■ Task item
Search the material for the word "target" and copy every line in which it occurs.

■ Supplied material
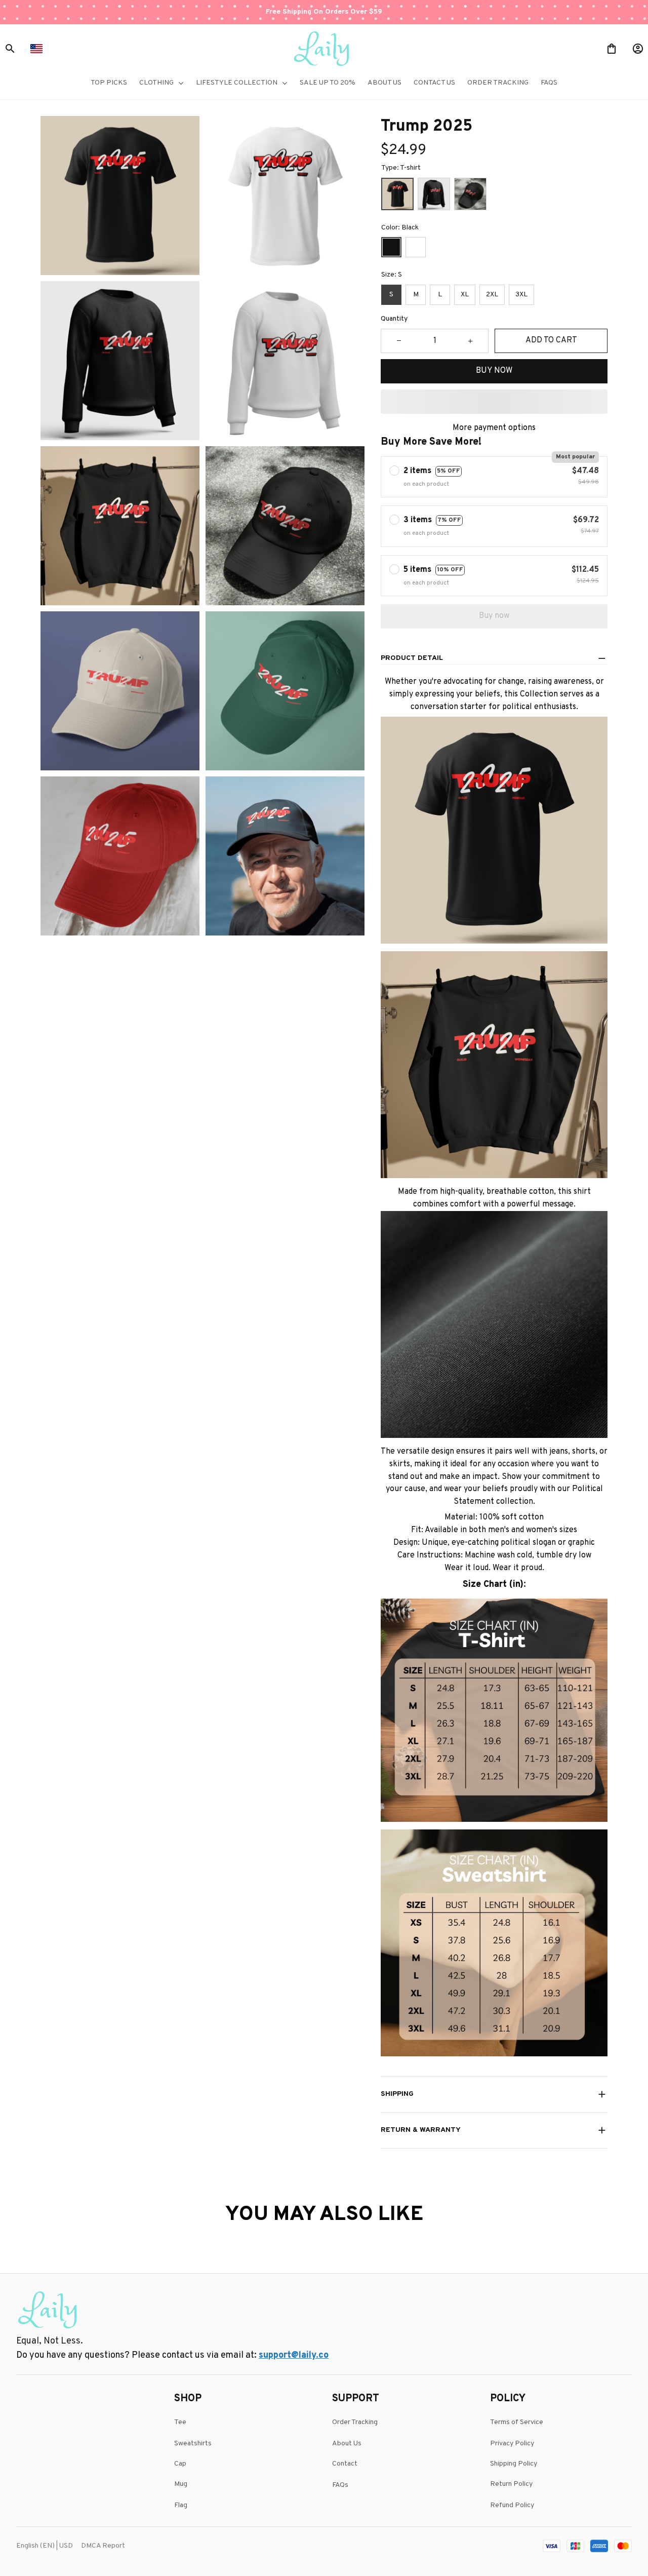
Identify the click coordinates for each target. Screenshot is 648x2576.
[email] (294, 2356)
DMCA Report (103, 2546)
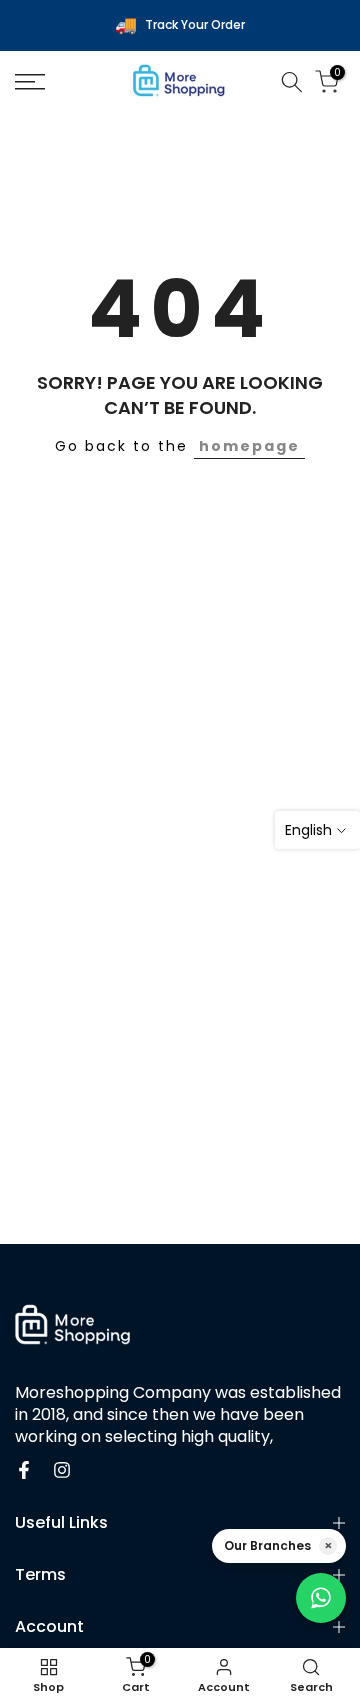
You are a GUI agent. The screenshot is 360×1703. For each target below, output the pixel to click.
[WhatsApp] (321, 1598)
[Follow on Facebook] (24, 1470)
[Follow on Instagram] (62, 1470)
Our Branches (267, 1545)
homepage (249, 446)
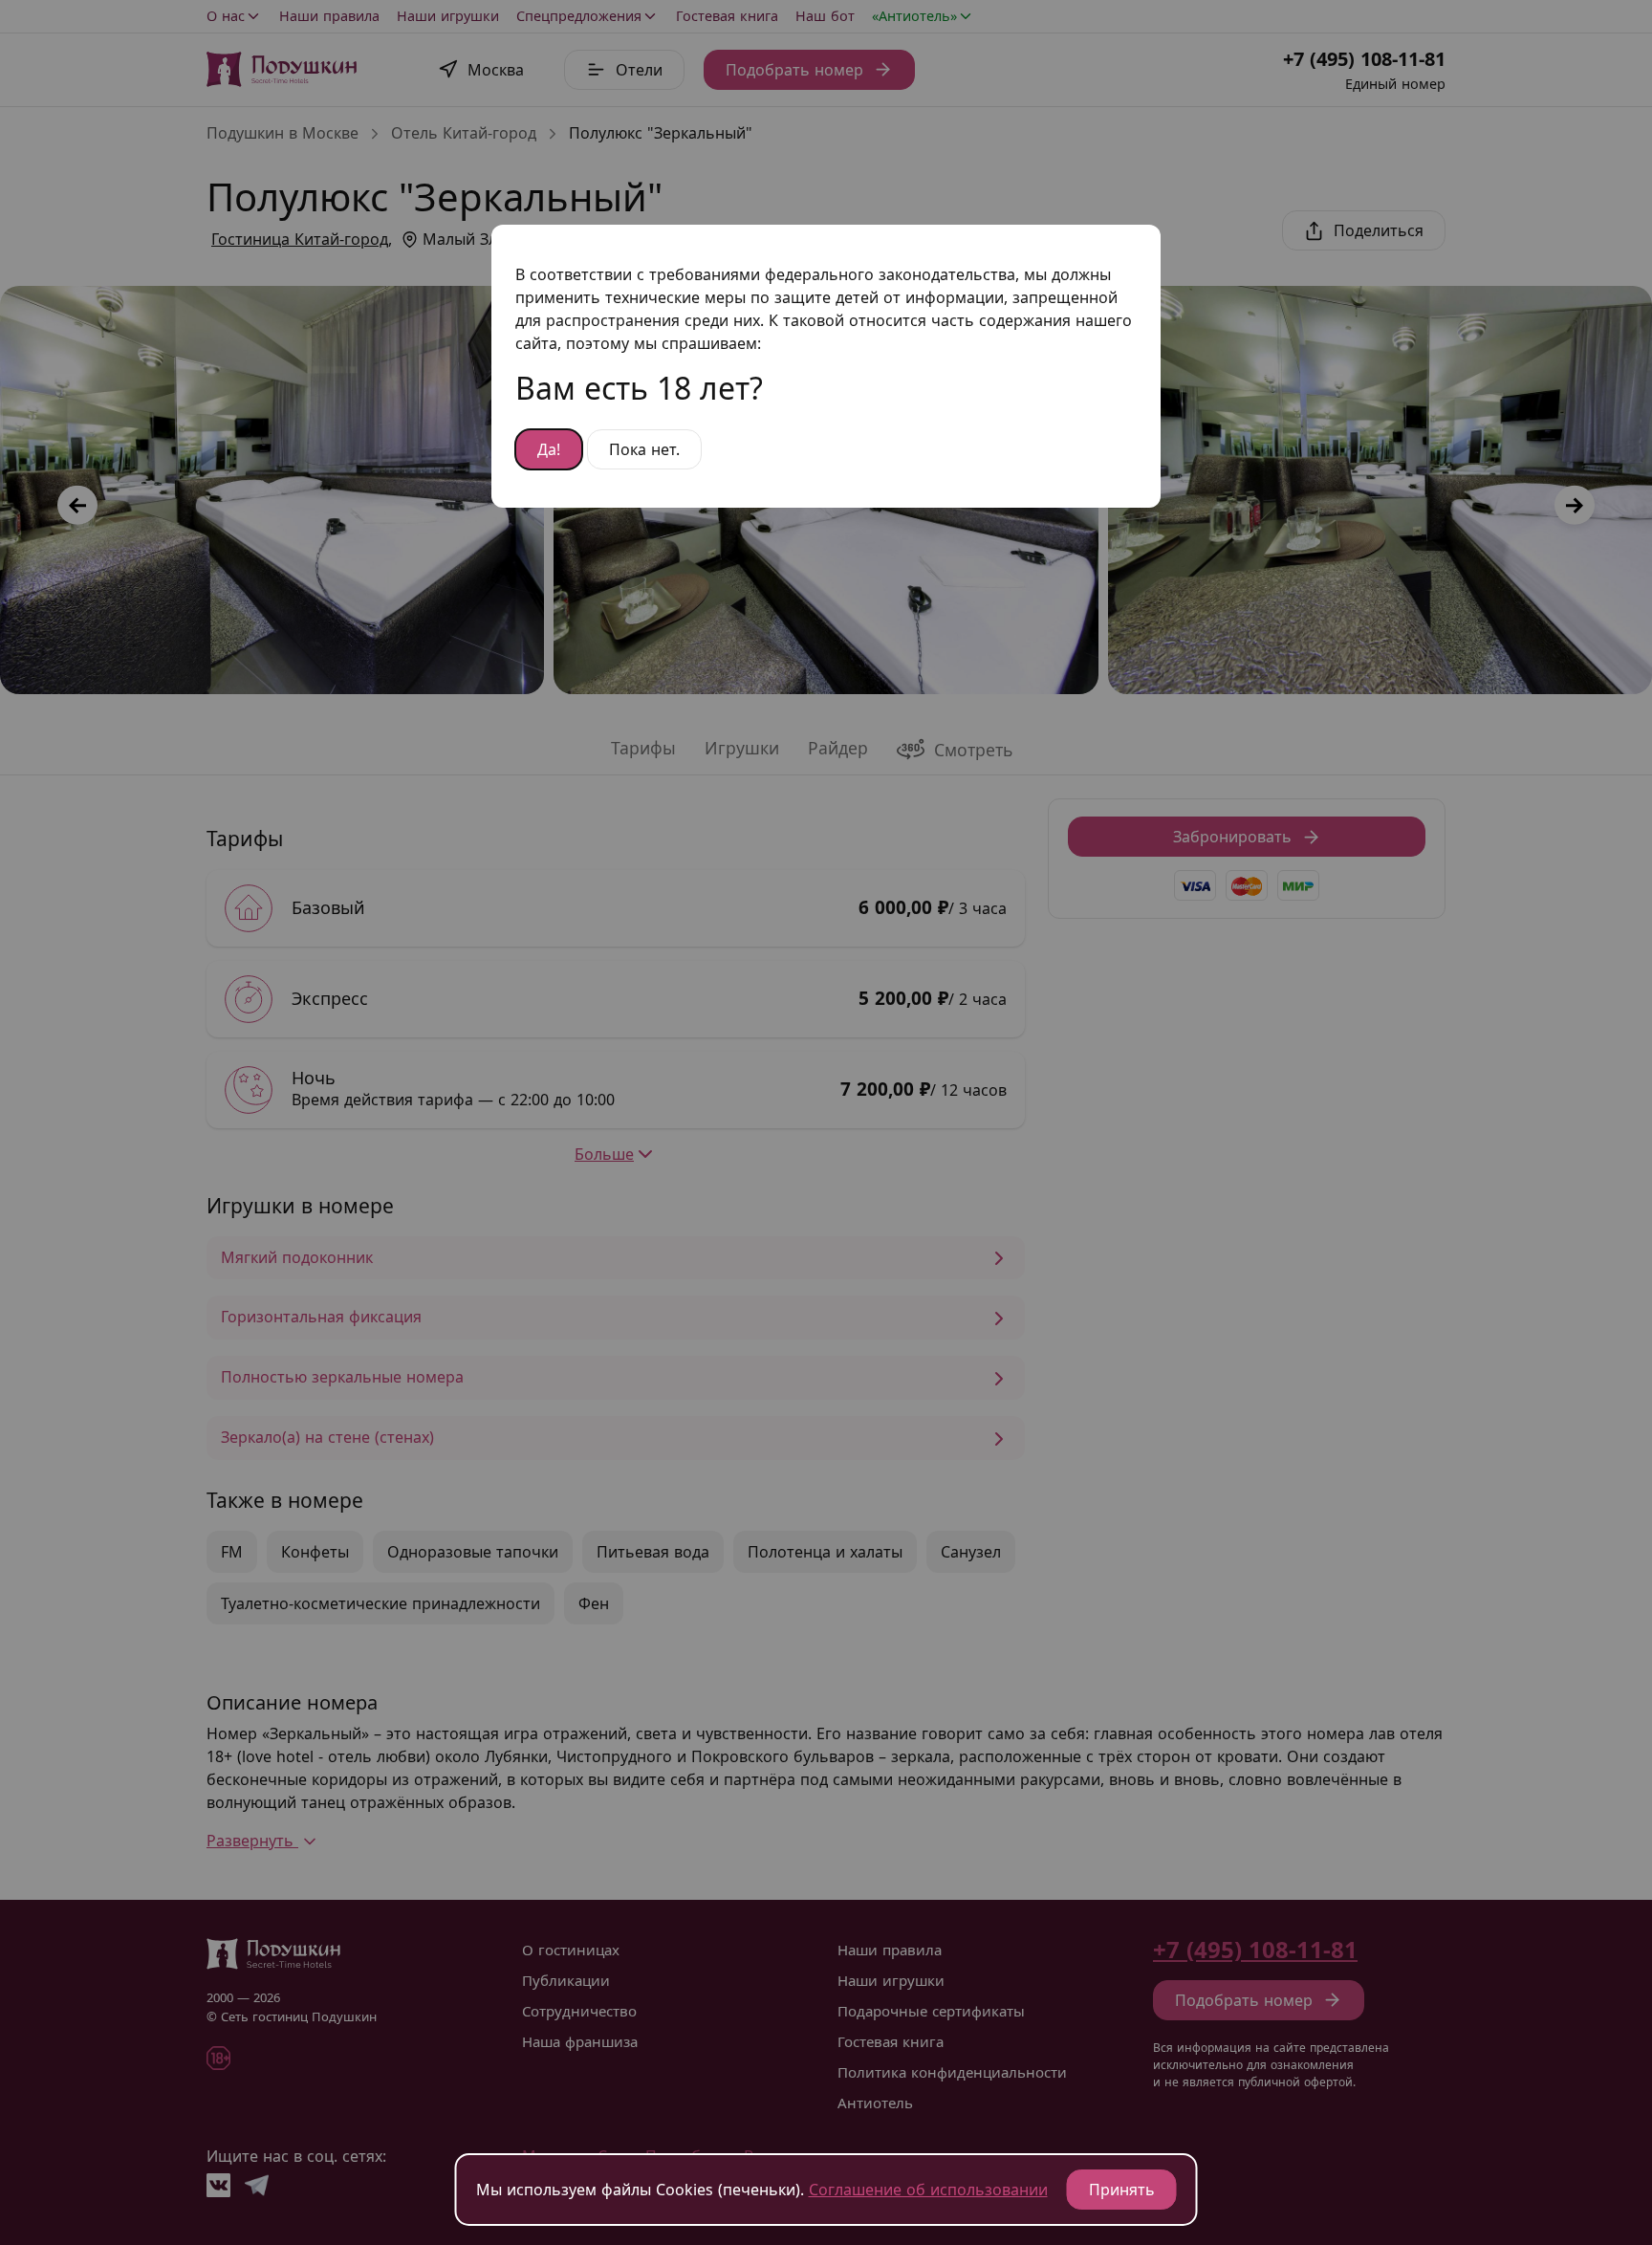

■ Answer to this task
Identify the click coordinates for each target. Screenshot is 648x2576.
You are a GUI agent. The screenshot is 360×1703. For each target below, output the pixel to click.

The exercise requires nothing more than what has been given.